The first part is the installation of the retainer onto the shaped charge and
then installing
the combination into a charge tube. The second portion of the device disclosed
is a detonating
cord restraining mechanism located on the top of the retainer. In this
example, the restraining
mechanism includes two arches shaped to allow detonating cord to fall into
place when the
retainer is in the unlocked position. When the retainer is rotated as
described above to lock into
the charge tube, the orientation of the two arches changes with respect to the
detonating cord
such that the detonating cord is locked into place in the retainer.

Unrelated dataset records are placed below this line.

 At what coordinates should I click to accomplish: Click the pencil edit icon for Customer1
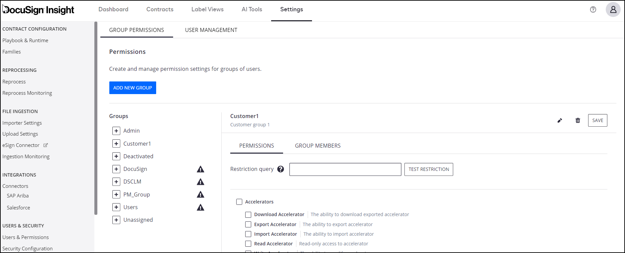tap(560, 121)
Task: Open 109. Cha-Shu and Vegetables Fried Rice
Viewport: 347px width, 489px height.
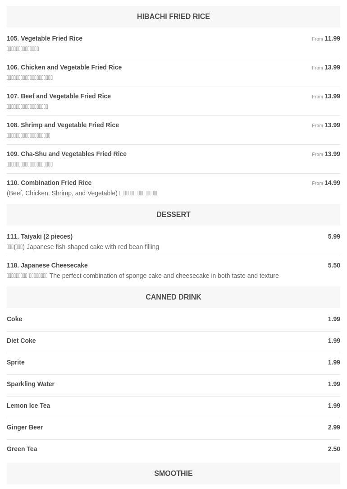Action: click(173, 159)
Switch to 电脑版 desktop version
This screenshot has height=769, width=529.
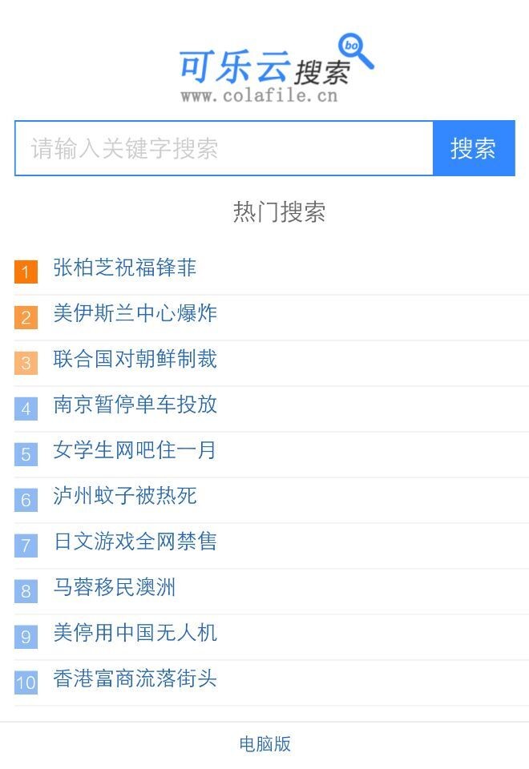(x=265, y=744)
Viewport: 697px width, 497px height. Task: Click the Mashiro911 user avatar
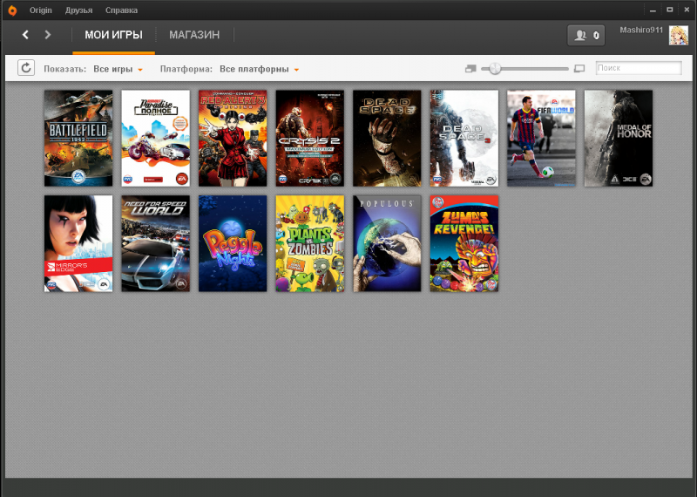(x=679, y=35)
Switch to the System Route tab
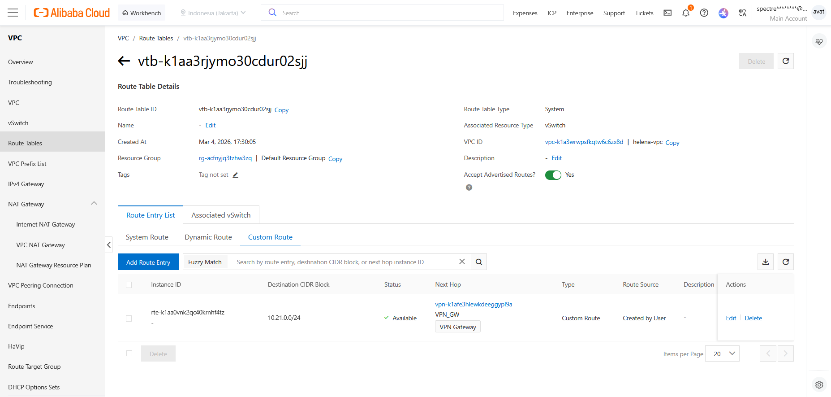831x397 pixels. point(147,237)
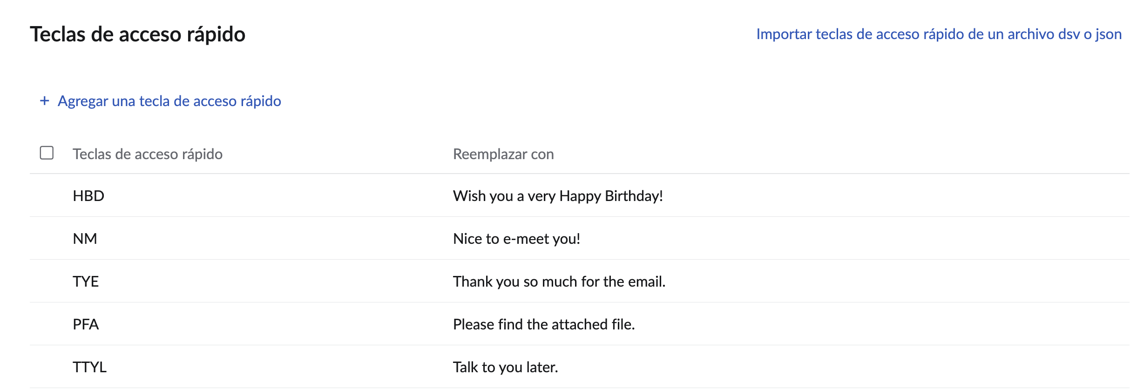
Task: Click 'Thank you so much for the email.'
Action: [559, 282]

A variation of the examples disclosed may include a charge tube comprising a
charge
hole cutout adapted to fit a shaped charge within the charge tube, a shaped
charge retaining
cutout, and a first locking cutout, wherein the first locking cutout is
located adjacent to the
shaped charge retaining cutout.
Examples may also have the shaped charge retaining cutouts adapted to fit a
shaped
charge retaining fitting. The shaped charge retaining cutout may be located
180 degrees opposite
of the charge hole cutout. Examples may include a plurality of charge hole
cutouts in a variety of
orientations with respect to each other, sometimes referred to as phase angle.
A plurality of
shaped charge retaining cutouts would go along with a plurality of charge hole
cutouts. The
retaining cutouts would include one or more locking cutouts located nearby
each retaining
cutout. The shaped charge retaining cutouts may have an irregular shape such
that only one
orientation of a retaining fitting would fit through the retaining cutout. One
possible shape for the
retaining cutout is an irregular hexagonal shape. The locking cutouts may have
circular,
rectangular, or irregular shapes. Some embodiments would include at least two
locking cutouts
for each retaining cutout, located on two different sides of each retaining
cutout. The first
locking cutout and the shaped charge retaining cutout are oriented such that a
shaped charge
retainer rotates in order to lock into place.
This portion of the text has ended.